64. La question de la liberté et de la vérité en ce qui concerne les langues doublement articulées est plus complexe et mérite réflexion à part. Si dans les langues, il n’y avait que la liberté musicale sans aucune vérité repérable, ce serait l’anarchie des libertés, personne ne s’entendrait. Si, par contre, il n’y avait que la vérité exacte des mathématiques, on parlerait comme des machines, sans aucune liberté. Si enfin les mots étaient singuliers comme les choses à dire, permettant des milliers de ‘photos’ différents de chacune, elles seraient carrément inutiles. Or, tandis que les autres inscriptions sont en général le fait, sinon de spécialistes, tout au moins de gens doués, le langage oral doit être – avec les autres usages communs de la tribu - le bien de tout le monde, permettant à chacun, non seulement de marquer sa place singulière, comme tout d’abord de penser et d’être structuré en tant qu’être humain. La difficulté est celle de devenir singulier dans son style et dans ses performances quand on a à apprendre des autres et à répéter leurs règles pour se faire entendre et accepter.
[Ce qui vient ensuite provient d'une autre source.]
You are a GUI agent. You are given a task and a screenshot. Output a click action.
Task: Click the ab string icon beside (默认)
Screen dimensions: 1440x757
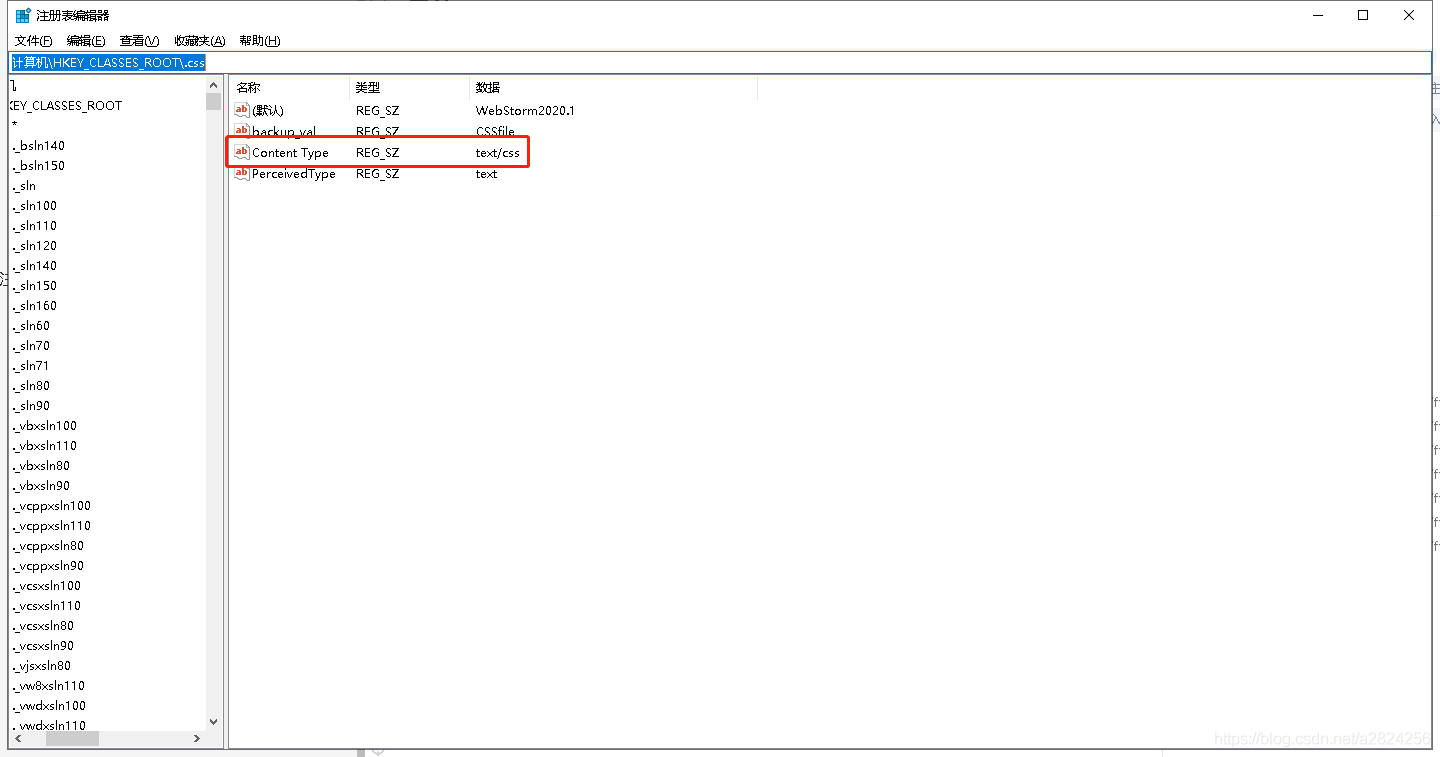[x=241, y=110]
Un petit et très fort texte de F. Flahault (1979) a résolu la question, en soulignant que dans une conversation il y a toujours une seule place de parole qui est à prendre : qui parle doit faire valoir son droit à se faire entendre des autres, sa pertinence[5]. Or, celle-ci ne naît pas spontanément, doit être cultivée et pour cela il faut être corrigé par les autres, apprendre à ne pas dire ce qui vient spontanément à la tête, à se critiquer pour soi d’abord, silencieusement, pour éviter la critique sociale, bref on doit apprendre à dissimuler, à garder des secrets, à cultiver son for intérieur, sa ‘vie intérieure’, sa pensée en somme. Cette capacité de dissimulation est la condition du mensonge qui peut faire mal à autrui, sans doute, mais c’est aussi celle de l’art de l’acteur, de la fiction littéraire et artistique. La singularité de tout un chacun implique sa distance, son retrait par rapport au dire des autres, ne pas en subir les contraintes imposées sans les évaluer. Le langage doublement articulé, elliptique et polysémique, s’y prête fort bien.
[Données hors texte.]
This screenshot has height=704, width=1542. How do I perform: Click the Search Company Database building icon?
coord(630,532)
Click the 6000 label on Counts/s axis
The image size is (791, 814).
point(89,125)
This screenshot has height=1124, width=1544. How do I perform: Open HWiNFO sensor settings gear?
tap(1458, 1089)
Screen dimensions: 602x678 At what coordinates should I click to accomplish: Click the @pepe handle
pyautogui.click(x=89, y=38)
[1] Avec quelques différences dues à la différence des matières d’inscription (le langage oral ne fait pas un intervalle entre tous les mots comme notre écriture alphabétique, par exemple : les blancs de celle-ci font partie du système de différences), il s’agit en gros du même système.
[2] Ainsi les langues latines, dont on connaît assez bien la langue souche, n’en rendent pas moins leurs indigènes étrangers à ceux des autres.
[3] Et exhaustives, tandis que tout discours en langue est structurellement elliptique.
[4] Bien que les conventions de définition des unités les demandent, mais justement ces unités opèrent automatiquement, pour ainsi dire, les ordinateurs en sont la preuve.
[5] C’est plus net pour se faire publier, en article de journal ou en livre, car le problème est le même.